The identity graph is a single node which is both a start and accept state. The language of the identity graph is the empty string. The annihilator graph is a single non accepting state. The language of the annihilator graph is the empty set. Note the subtle distinction between the language that contains the empty string and the language that is the empty set. The former can be written as $\{\epsilon\}$ whereas the latter is $\{\}$ (also commonly denoted by $\varnothing$).

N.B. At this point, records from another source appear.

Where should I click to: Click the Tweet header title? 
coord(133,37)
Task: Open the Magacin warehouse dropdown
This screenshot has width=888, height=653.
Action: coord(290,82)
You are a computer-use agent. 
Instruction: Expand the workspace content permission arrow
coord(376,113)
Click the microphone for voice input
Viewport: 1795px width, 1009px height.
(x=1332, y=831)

Construct the concatenation of the two graphs below.

In [13]:

```
g1 = gtn.Graph()
g1.add_node(start=True)
g1.add_node()
g1.add_node(accept=True)
g1.add_node(accept=True)
g1.add_arc(src_node=0, dst_node=1, label=1)
g1.add_arc(src_node=1, dst_node=2, label=0)
g1.add_arc(src_node=1, dst_node=3, label=2)
g2 = gtn.Graph()
g2.add_node(start=True)
g2.add_node(start=True)
g2.add_node(accept=True)
g2.add_arc(src_node=0, dst_node=2, label=0)
g2.add_arc(src_node=1, dst_node=2, label=2)
gtn.draw(g1, "figures/concat_example_1.svg", isymbols=symbols)
gtn.draw(g2, "figures/concat_example_2.svg", isymbols=symbols)
```

In [14]:

```
gtn.draw(gtn.concat([g1, g2]), "figures/concat_example.svg", isymbols=symbols)
```

The concatenated graph is shown below.

Suppose we have a list of graphs to concatenate $\gA_1, \ldots, \gA_n$ where the $i$-th graph has $s_i$ start states and $a_i$ accept states. How many new arcs will the concatenated graph require?

For each consecutive pair of graphs $\gA_i$ and $\gA_{i+1}$, we need to add $a_i * s_{i+1}$ connecting arcs in the concatenated graph. So the total number of additional arcs is:

$$\sum_{i=1}^{n-1} a_i * s_{i+1}$$.

We've seen three basic operations so far:

**Closure:**The closed graph accepts any string in the input graph repeated zero or more times. The closure of a graph $\gA$ is denoted $\gA^*$.**Union:**The union graph accepts any string from any of the input graphs. The union of two graphs $\gA_1$ and $\gA_2$ is denoted $\gA_1 + \gA_2$.**Concatenate:**The concatenated graph accepts any string which can be formed by concatenating strings (respecting order) from the input graphs. The concatenation of two graphs $\gA_1$ and $\gA_2$ is denoted $\gA_1\gA_2$.

Assume you are given the following individual graphs $\gA_a$, $\gA_b$, and $\gA_c$, which recognize $a$, $b$, and $c$ respectively. Using only closure, union, and concatenate, construct the graph which recognizes any number of repeats of the strings $aa$, $bb$, and $cc$. For example $aabb$ and $bbaacc$ are in the language but $b$ and $ccaab$ are not.

In [15]:

```
fsa_a = gtn.Graph()
fsa_a.add_node(start=True)
fsa_a.add_node(accept=True)
fsa_a.add_arc(src_node=0, dst_node=1, label=0)
fsa_b = gtn.Graph()
fsa_b.add_node(start=True)
fsa_b.add_node(accept=True)
fsa_b.add_arc(src_node=0, dst_node=1, label=1)
fsa_c = gtn.Graph()
fsa_c.add_node(start=True)
fsa_c.add_node(accept=True)
fsa_c.add_arc(src_node=0, dst_node=1, label=2)
gtn.draw(fsa_a, "figures/fsa_a.svg", isymbols=symbols)
gtn.draw(fsa_b, "figures/fsa_b.svg", isymbols=symbols)
gtn.draw(fsa_c, "figures/fsa_c.svg", isymbols=symbols)
```

In [16]:

```
aa = gtn.concat([fsa_a, fsa_a])
bb = gtn.concat([fsa_b, fsa_b])
cc = gtn.concat([fsa_c, fsa_c])
fsa_repeats = gtn.closure(gtn.union([aa, bb, cc]))
gtn.draw(fsa_repeats, "figures/fsa_repeats.svg", isymbols=symbols)
```

First concatenate the individual graphs with themselves to get graphs which recognize $aa$, $bb$, and $cc$. Then take the union of the three concatenated graphs followed by the closure. The resulting graph is shown below. The equation to compute the desired graph is $\gA = (\gA_a\gA_a + \gA_b\gA_b + \gA_c\gA_c)^*$.